### WHAT IS BEING ASKED:
Copy the records word for word, from the line with "The image size" up to and including the line with "click(x=1316, y=157)". Leave the pictures out of your copy.

### RECORDS:
-*-
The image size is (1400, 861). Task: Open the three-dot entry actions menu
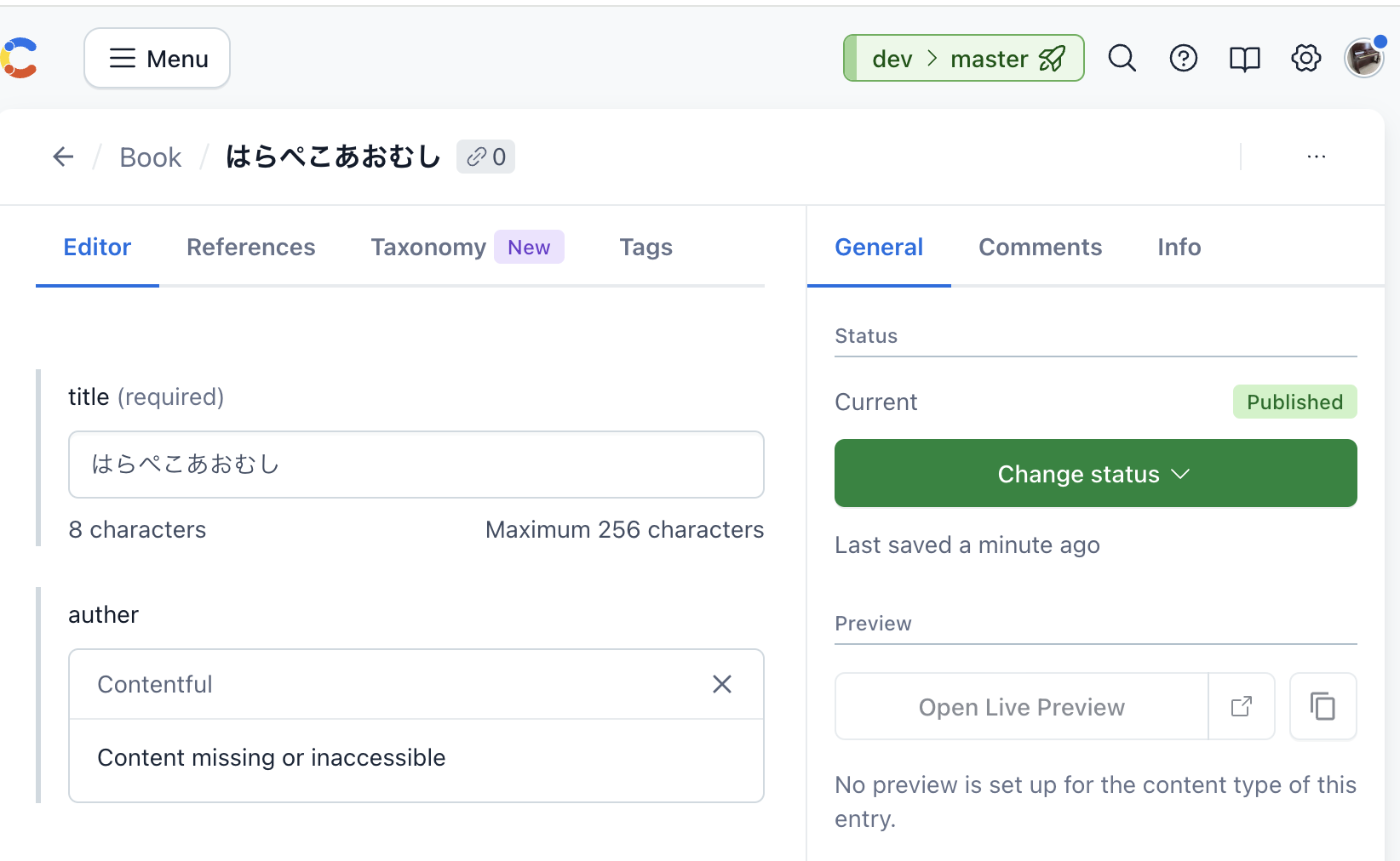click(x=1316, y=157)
-*-
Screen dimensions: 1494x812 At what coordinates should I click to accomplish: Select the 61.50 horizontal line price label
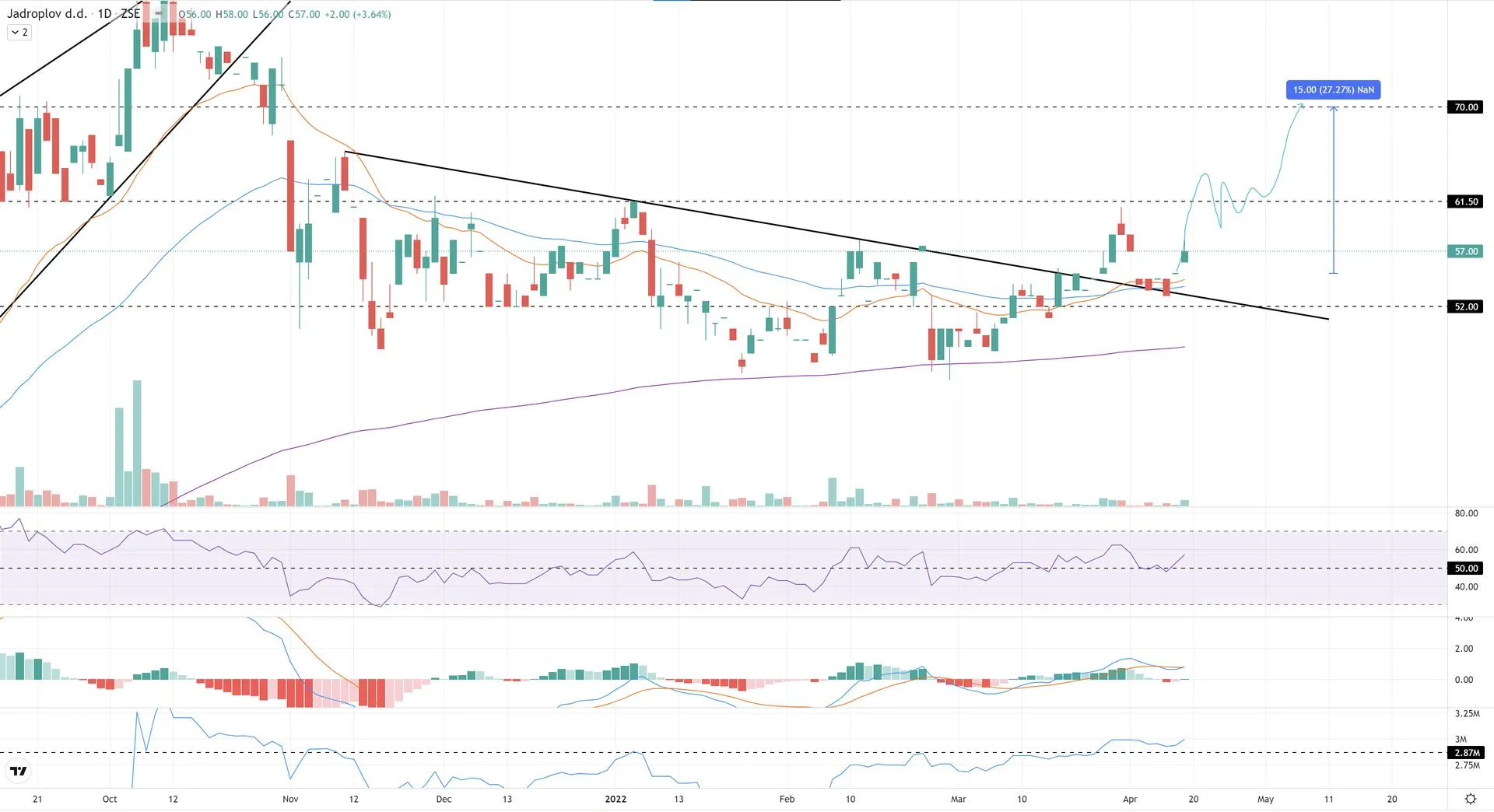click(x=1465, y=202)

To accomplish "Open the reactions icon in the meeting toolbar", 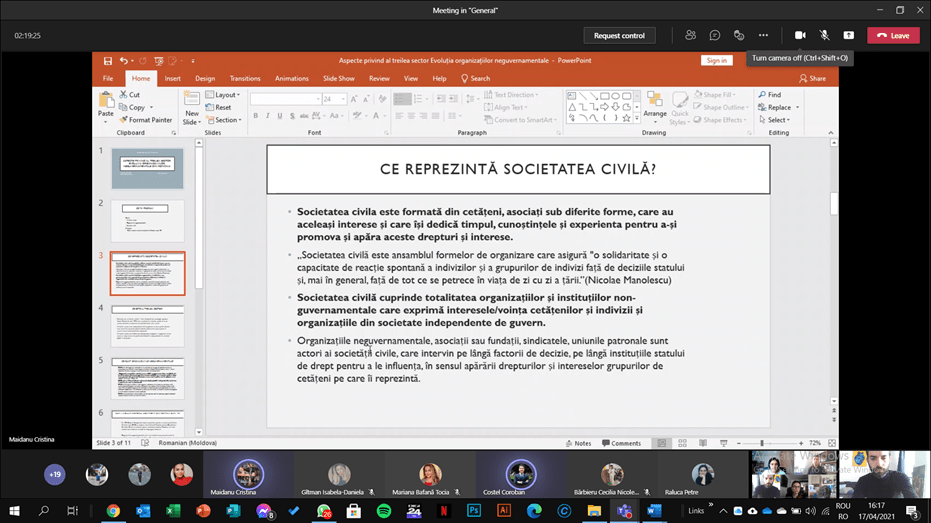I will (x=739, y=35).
-*-
### RESPONSE FOR THIS EXERCISE:
The image size is (1400, 861). Task: Open the three-dot entry actions menu
click(x=1316, y=157)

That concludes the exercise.